• GIVEN INSTRUCTION:
Continue the news report below on Iran's Guardian Council barring Ahmadinejad from the election, starting right after its last sentence.

* START TEXT BLOCK *

Ahmadinejad barred as Iran Guardians pick the candidates
TEHRAN: Former Iranian leader Mahmoud Ahmadinejad was barred from running in next month’s election Thursday while President Hassan Rouhani was among six candidates approved by Iran’s conservative-controlled Guardian Council, state media reported. The other candidates selected were hardliners Ebrahim Raisi and Mostafa Mirsalim, Tehran mayor Mohammad Bagher Ghalibaf, moderate Mostafa Hashemitaba and Rouhani’s ally and vice-president Eshaq Jahangiri.
Former hardline president Ahmadinejad, who ruled from 2005 to 2013, was barred along with his close ally Hamid Baghaie. Ahmadinejad shocked everyone by registering as a candidate last week against the advice of supreme leader Ayatollah Ali Khamenei-a move which many described as political suicide. More than 1,600 candidates registered to run in the May 19 election, but the Guardian Council only ever selects around half a dozen.
More than 130 women registered but none has ever been allowed to stand. “In Iran, it’s not only an election, it’s also a selection,” said Clement Therme, Iran research fellow for the International Institute for Strategic Studies.

* END TEXT BLOCK *
* START PROVIDED MATERIAL *

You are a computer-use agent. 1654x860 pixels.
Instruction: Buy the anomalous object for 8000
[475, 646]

* END PROVIDED MATERIAL *
* START PROVIDED MATERIAL *

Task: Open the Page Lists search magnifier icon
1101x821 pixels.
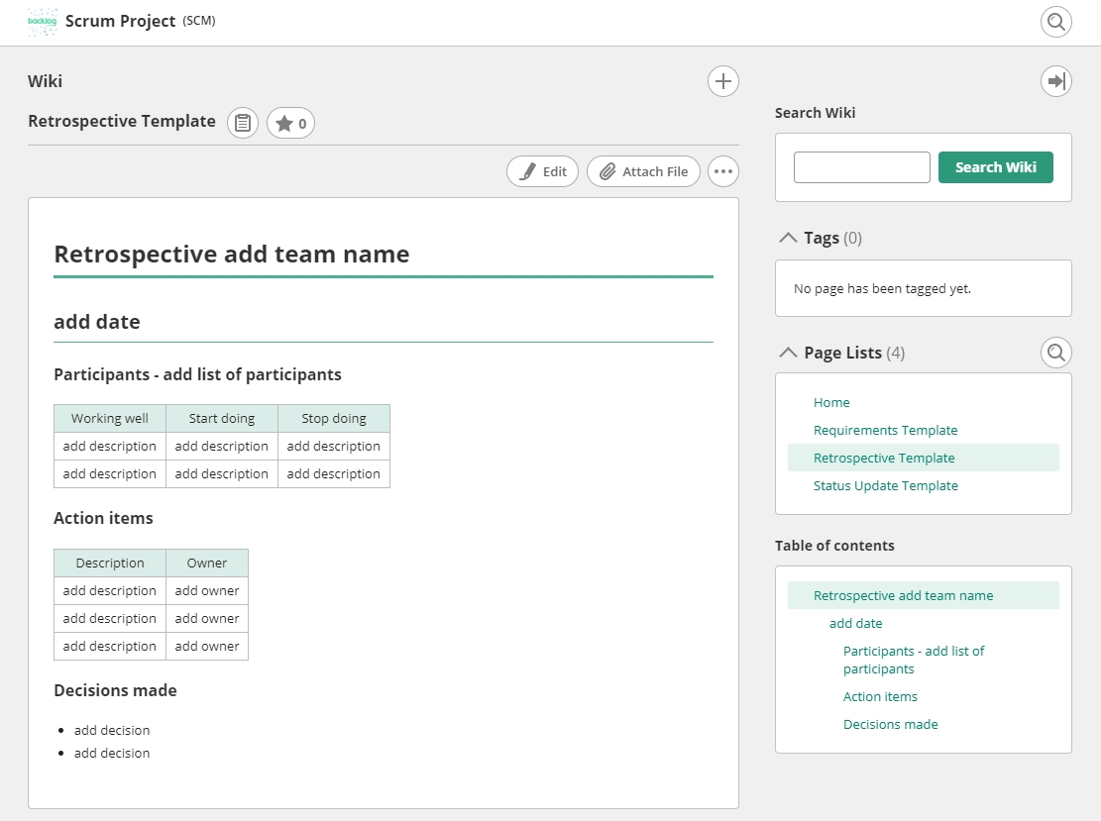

* END PROVIDED MATERIAL *
* START PROVIDED MATERIAL *

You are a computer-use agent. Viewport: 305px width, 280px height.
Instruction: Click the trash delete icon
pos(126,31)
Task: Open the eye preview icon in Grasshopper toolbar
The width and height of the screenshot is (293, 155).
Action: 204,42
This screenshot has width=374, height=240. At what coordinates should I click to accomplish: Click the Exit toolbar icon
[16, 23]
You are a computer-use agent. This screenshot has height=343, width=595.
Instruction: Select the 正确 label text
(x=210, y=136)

* END PROVIDED MATERIAL *

• REPLY:
Campaign starts now
Although campaigning was not due to start until April 28, the Guardian Council announced that it could begin immediately. Rouhani, a politically moderate cleric, has won praise since his landslide win in 2013 for taming inflation and reaching a groundbreaking nuclear deal with world powers that ended many sanctions. But disappointment over Iran’s continued economic stagnation is palpable on the streets, creating an opening for conservative opponents.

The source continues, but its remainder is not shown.